Task to complete: With pictures omitted, the line containing "Image resolution: width=1400" and all later lines of the records below are to be restated word for word.

Stored records
■ ■ ■ ■

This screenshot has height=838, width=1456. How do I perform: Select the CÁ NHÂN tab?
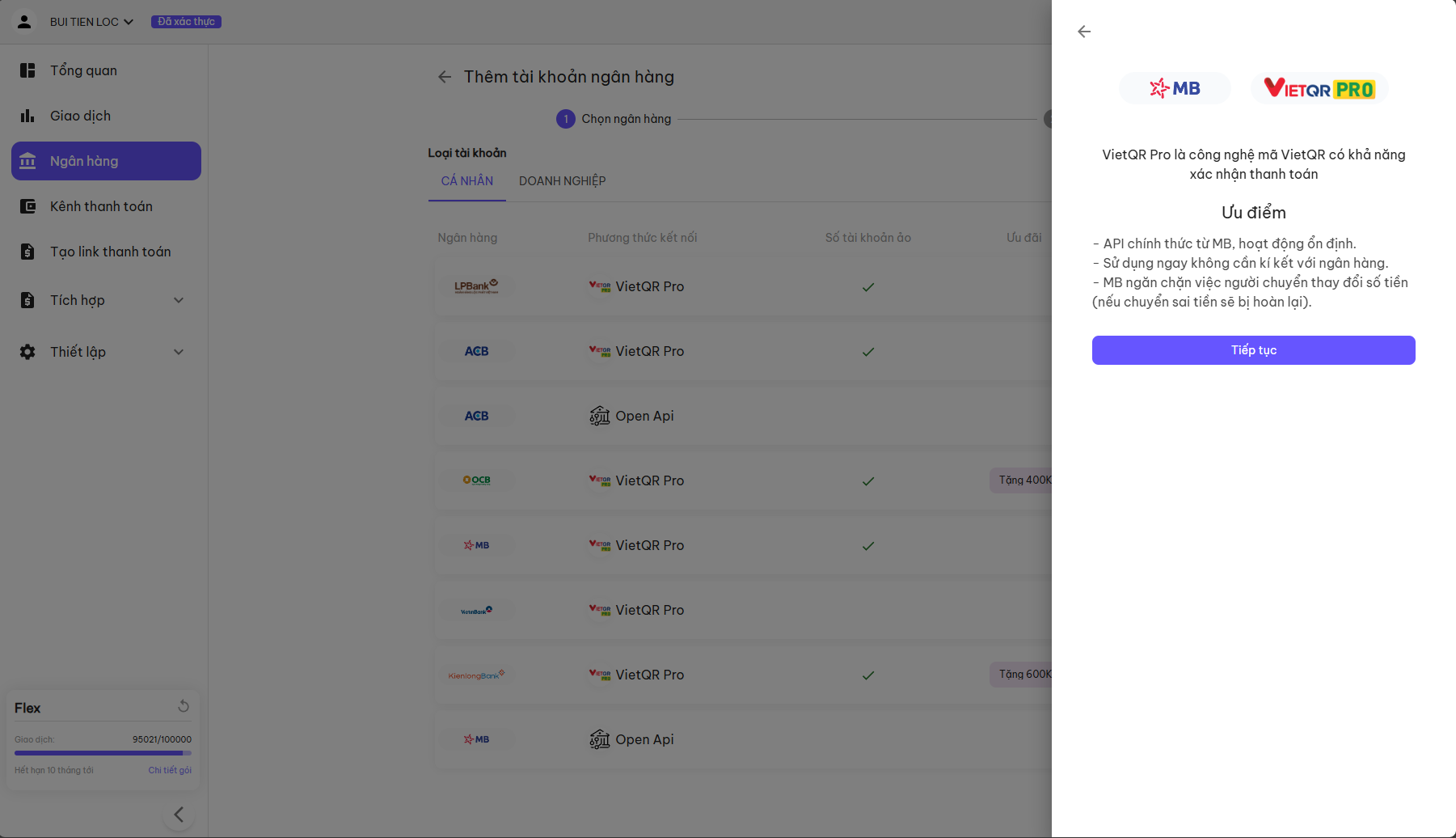(x=466, y=181)
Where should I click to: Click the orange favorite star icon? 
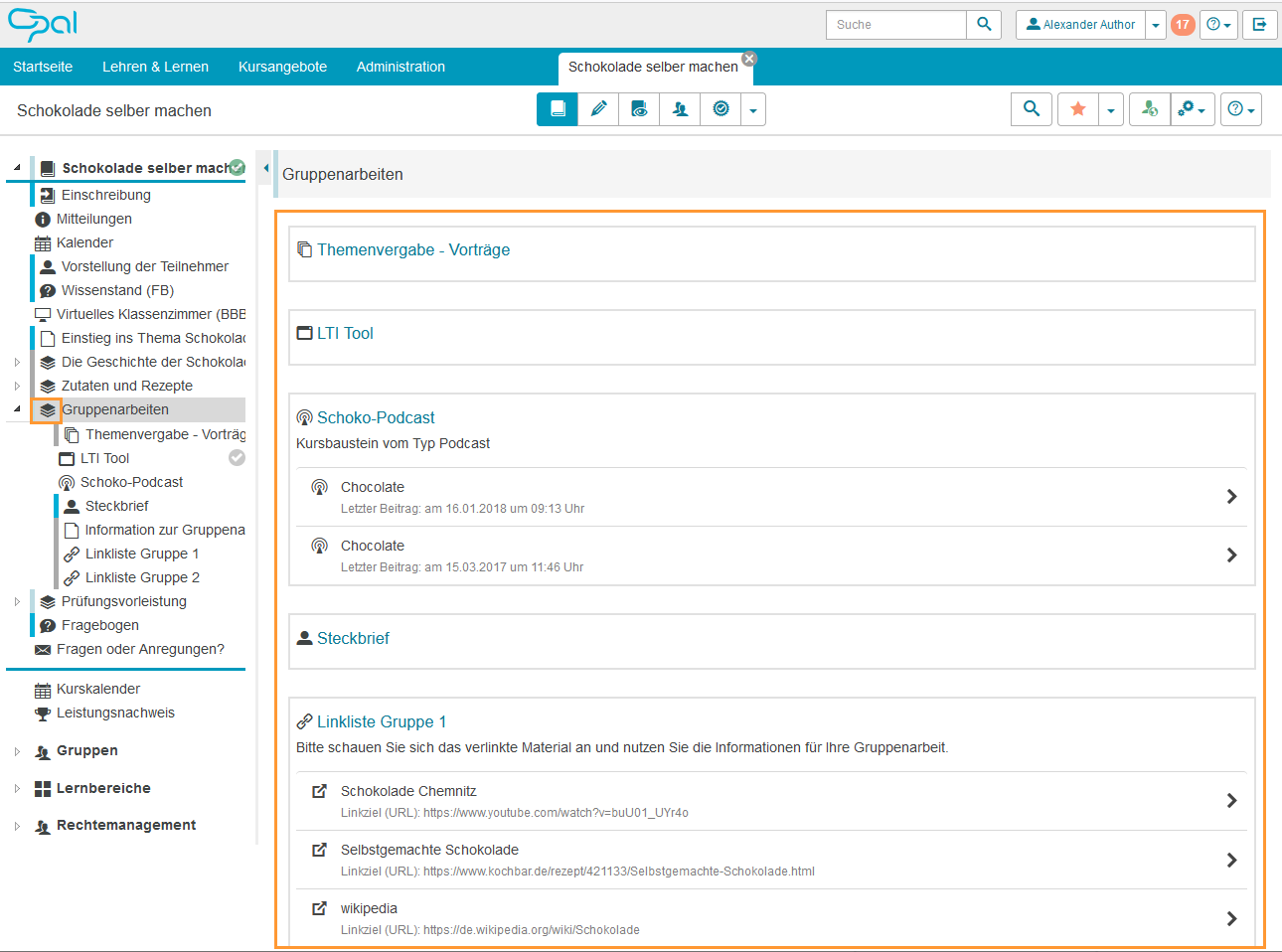coord(1077,109)
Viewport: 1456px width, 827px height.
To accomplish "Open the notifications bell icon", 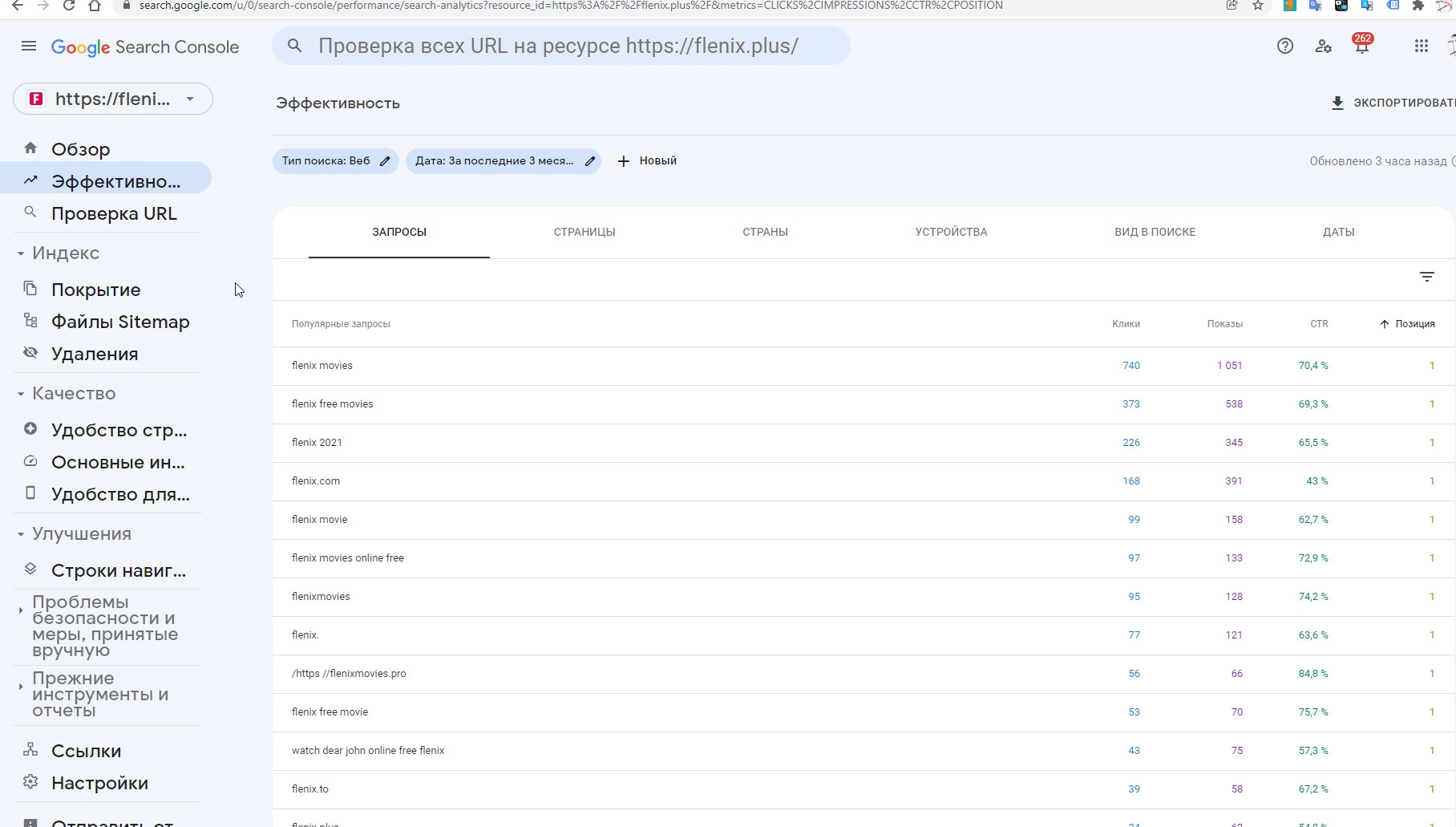I will [1361, 47].
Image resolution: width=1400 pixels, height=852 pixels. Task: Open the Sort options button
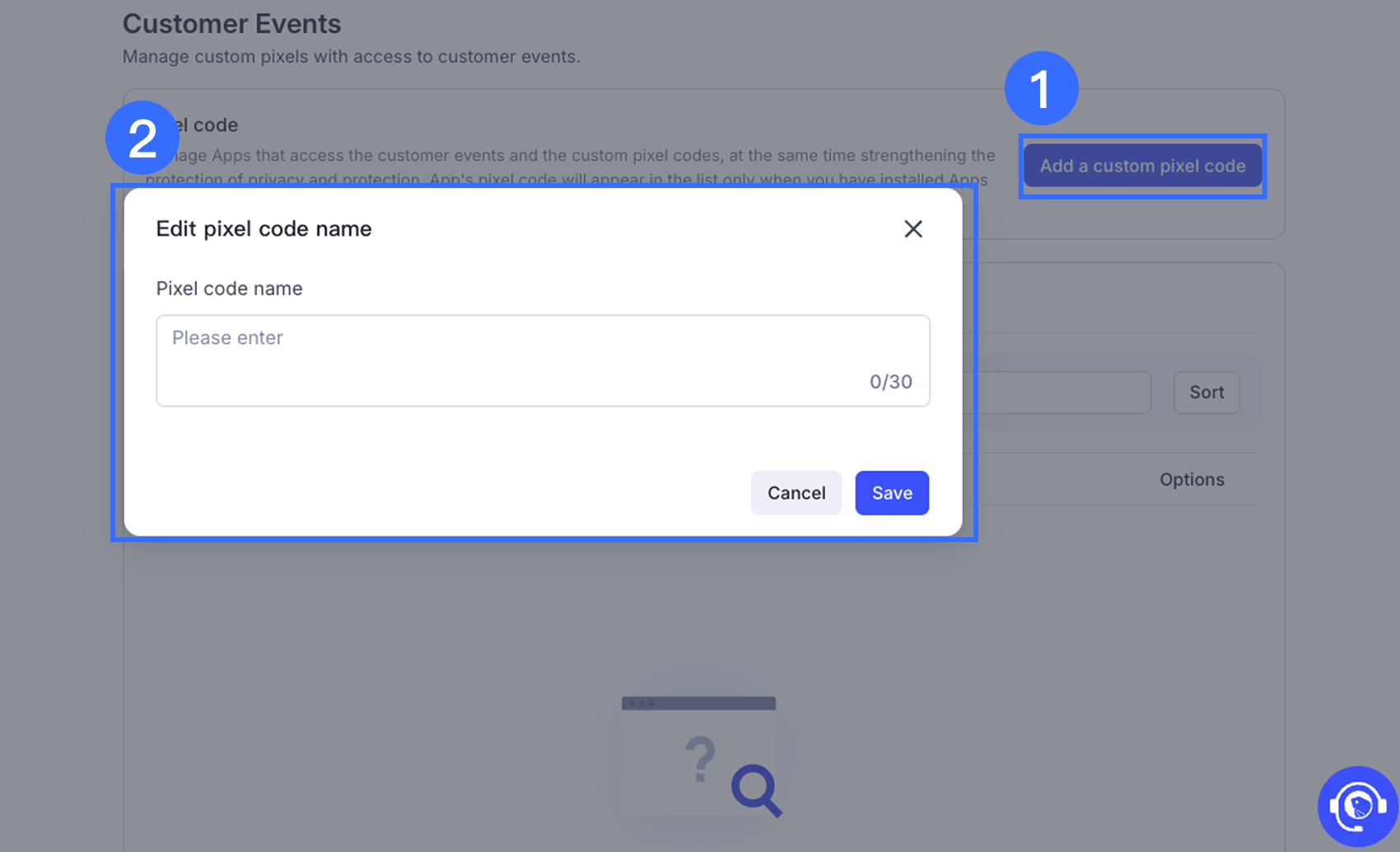1206,392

■ ■ ■ ■

Task solution:
Image resolution: width=1400 pixels, height=852 pixels. Task: Open the Sort options button
1206,392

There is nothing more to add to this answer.